Phil Connors, the fictional weatherman, once lived Feb. 2 over and over. No matter what he said or did, he’d wake up in the morning to find it was Groundhog Day all over again.
What an amateur.
If Phil popped by Casa Rochat these days, he’d find more time loops than an episode of “Dr. Who.” Lately, it seems like everyone has their personal piece of calendar turf that just refuses to go away.
For the dogs, of course, it’s the daylight savings business. Like most canines, Duchess the Wonder Dog and Big Blake aren’t too sure about this whole “Spring Forward, Fall Back” business – especially when it messes with their feeding time. So while I’m rejoicing at the return of a stolen hour of sleep, they’re filling 30 minutes of it with big eyes and urgent tails, wordlessly asking “Don’t we get Food Time yet?”

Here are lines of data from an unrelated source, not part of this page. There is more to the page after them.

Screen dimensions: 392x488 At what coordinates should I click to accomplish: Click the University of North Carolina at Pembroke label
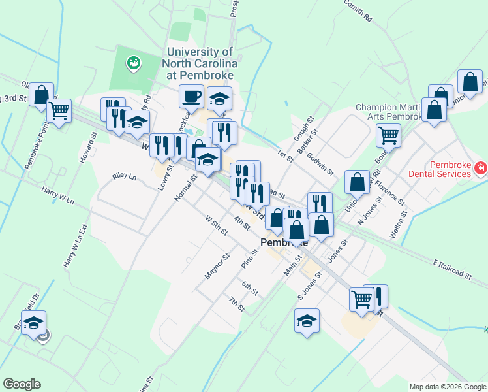201,63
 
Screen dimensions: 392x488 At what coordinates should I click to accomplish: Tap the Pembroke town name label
284,242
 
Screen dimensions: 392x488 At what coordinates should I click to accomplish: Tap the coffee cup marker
192,97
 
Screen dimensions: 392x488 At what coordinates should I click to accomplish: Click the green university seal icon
134,63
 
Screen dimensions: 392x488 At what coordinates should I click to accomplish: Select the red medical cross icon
481,169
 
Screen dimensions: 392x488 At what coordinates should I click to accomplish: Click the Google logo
22,384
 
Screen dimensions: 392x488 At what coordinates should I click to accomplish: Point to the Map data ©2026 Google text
448,387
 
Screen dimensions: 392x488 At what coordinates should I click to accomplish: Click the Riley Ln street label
124,176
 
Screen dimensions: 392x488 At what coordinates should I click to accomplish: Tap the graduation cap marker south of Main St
307,321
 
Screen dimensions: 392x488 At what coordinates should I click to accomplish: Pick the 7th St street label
236,304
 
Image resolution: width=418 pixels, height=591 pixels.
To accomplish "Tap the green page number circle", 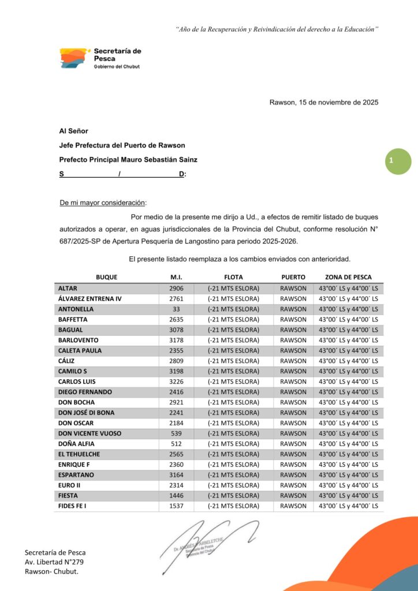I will tap(398, 162).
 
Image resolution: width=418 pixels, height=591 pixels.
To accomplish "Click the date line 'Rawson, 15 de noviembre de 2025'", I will tap(324, 103).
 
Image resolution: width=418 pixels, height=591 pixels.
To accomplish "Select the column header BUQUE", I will tap(106, 277).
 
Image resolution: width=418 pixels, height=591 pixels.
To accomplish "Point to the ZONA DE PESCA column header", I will tap(348, 277).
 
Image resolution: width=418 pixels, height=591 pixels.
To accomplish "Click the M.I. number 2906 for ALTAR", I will tap(176, 288).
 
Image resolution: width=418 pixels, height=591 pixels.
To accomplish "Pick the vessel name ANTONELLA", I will tap(76, 309).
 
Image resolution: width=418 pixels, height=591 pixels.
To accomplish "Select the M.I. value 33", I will tap(176, 309).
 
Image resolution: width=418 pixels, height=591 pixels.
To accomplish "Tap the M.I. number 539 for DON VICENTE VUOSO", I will tap(176, 433).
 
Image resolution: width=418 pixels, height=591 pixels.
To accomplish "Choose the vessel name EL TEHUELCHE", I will tap(80, 454).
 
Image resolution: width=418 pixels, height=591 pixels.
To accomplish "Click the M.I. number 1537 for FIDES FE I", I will tap(176, 506).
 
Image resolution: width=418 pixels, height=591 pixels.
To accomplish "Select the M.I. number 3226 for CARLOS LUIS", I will tap(176, 381).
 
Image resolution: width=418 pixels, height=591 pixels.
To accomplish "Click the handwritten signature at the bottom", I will tap(211, 540).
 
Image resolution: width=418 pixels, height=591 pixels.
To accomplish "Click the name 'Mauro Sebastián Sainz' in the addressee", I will tap(167, 159).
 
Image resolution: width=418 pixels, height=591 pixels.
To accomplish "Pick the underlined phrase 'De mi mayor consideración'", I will tap(103, 203).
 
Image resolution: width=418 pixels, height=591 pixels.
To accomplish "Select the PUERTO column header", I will tap(293, 277).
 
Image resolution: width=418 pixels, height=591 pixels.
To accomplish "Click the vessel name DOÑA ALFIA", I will tap(76, 444).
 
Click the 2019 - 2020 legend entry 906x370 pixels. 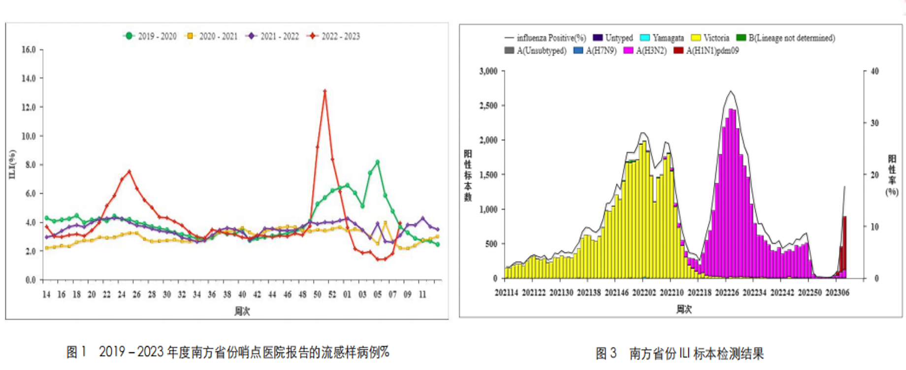click(150, 36)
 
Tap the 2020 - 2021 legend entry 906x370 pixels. click(212, 36)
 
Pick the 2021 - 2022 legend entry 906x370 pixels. click(273, 36)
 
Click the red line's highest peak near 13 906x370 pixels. click(325, 91)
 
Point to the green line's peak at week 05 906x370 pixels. click(378, 162)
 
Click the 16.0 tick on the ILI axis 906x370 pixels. click(29, 49)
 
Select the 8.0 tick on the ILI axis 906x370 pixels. click(31, 165)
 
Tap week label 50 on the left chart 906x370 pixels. click(317, 294)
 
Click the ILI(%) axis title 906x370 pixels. click(12, 165)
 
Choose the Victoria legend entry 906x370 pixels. click(710, 38)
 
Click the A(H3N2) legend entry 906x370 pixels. click(645, 51)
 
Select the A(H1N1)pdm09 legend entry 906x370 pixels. click(707, 51)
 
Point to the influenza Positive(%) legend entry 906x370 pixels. click(546, 38)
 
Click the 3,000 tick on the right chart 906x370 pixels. click(488, 71)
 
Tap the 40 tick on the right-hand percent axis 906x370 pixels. click(874, 71)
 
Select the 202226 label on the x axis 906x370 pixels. click(727, 293)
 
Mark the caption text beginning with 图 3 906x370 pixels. click(680, 353)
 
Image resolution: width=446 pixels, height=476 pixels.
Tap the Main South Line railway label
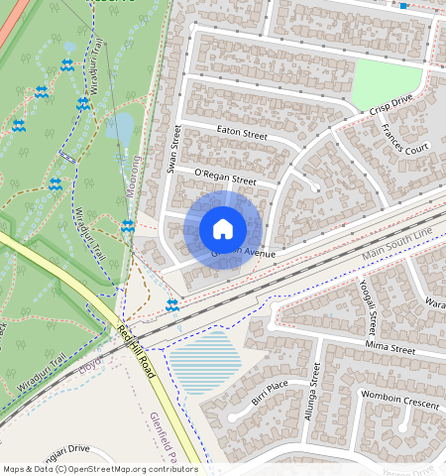397,246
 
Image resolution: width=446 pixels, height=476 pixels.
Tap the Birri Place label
269,386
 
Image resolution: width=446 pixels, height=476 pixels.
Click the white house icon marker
223,229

For Missy, our developmentally disabled relative, it’s Halloween that’s getting recycled. Which is a novelty, really. She’s often gotten locked onto Christmas, ready to play carols on the car stereo at top volume until the back-to-school sales hit. But Halloween used to be a holiday she preferred to avoid – at least, until she made an inordinately successful re-entry into the Trick-or-Treat field this year with the world’s coolest Harry Potter costume. Now, she parades her chocolate-covered winnings for all to see, wanting to know why we can’t grab the glasses and wand and go out for another candy run.
And then there’s the larger world. The one that sometimes seems stuck on Nov.4.
I don’t just mean the phone callers, though that has been a little exasperating. Life in a swing state as it approaches Election Day tends to be filled with polls and surveys, to the point where it seems more worthwhile to unplug the phone, ask friends to text or email, and spend the evening watching an ad-free DVD. But once The Day has gone by, the phone usually becomes safe again – or so I thought until it rang at 9 p.m. on Wednesday.
“I represent an independent market research firm …” Click.
But it’s more than that, really. If you take a look around the press or Facebook, it’s obvious that for many, the election still isn’t over. The fight goes on, My Side and Thy Side, regardless of where the ballots fell or who now occupies the big desk with the box of American flag pins.
I’m not always sure how I feel about that.
On the one hand, I can’t argue with the passion. There once was a time when Americans seemed locked in political apathy. Not anymore. Social media especially seems to enable the launch of a dozen crusades a day, all of them armed with zeal, determination and catchy quotes of dubious origin. Politics needs people who care, and we have no shortage of that these days.
But so often, it feels like an ideological version of the Indy 500. Lots of energy, dedicated to covering the same ground over and over again, without making any real progress.
Please don’t misunderstand. I do care. I’ve got my own candidates and causes that I consider vital, my own list of names that I consider to be utter disasters. I’ve got my own hopes and worries based on the way the ballots came down.
But come down they did. And now we have to find a way forward from there.
I suspect that the biggest issue for most voters this year was not the economy or terrorism, but simple fatigue. Most of us, I think, are tired of seeing a government whose members dig in their heels and go to war with each other at any excuse or none.
There are a lot of reasons, some of which need serious attention. But the simplest thing that most of us can do is set the example we want to see. We need to still care, to still strive – but without hating our neighbors who have cares of their own. Don’t surrender to evil – but don’t be quick to interpret disagreement as evil, either.
It is not easy. It requires judgment, kindness, endurance and understanding. But if we can do it at a ground level, maybe we can drag Washington along with us – or at least make its bickering irrelevant while we all work together to do what needs doing.
We don’t need to agree. But we do need to live with each other, work with each other, learn from each other. That’s how it’s supposed to work.
And maybe, if we’re lucky, we’ll find an extra Trick-or-Treat bag along the way.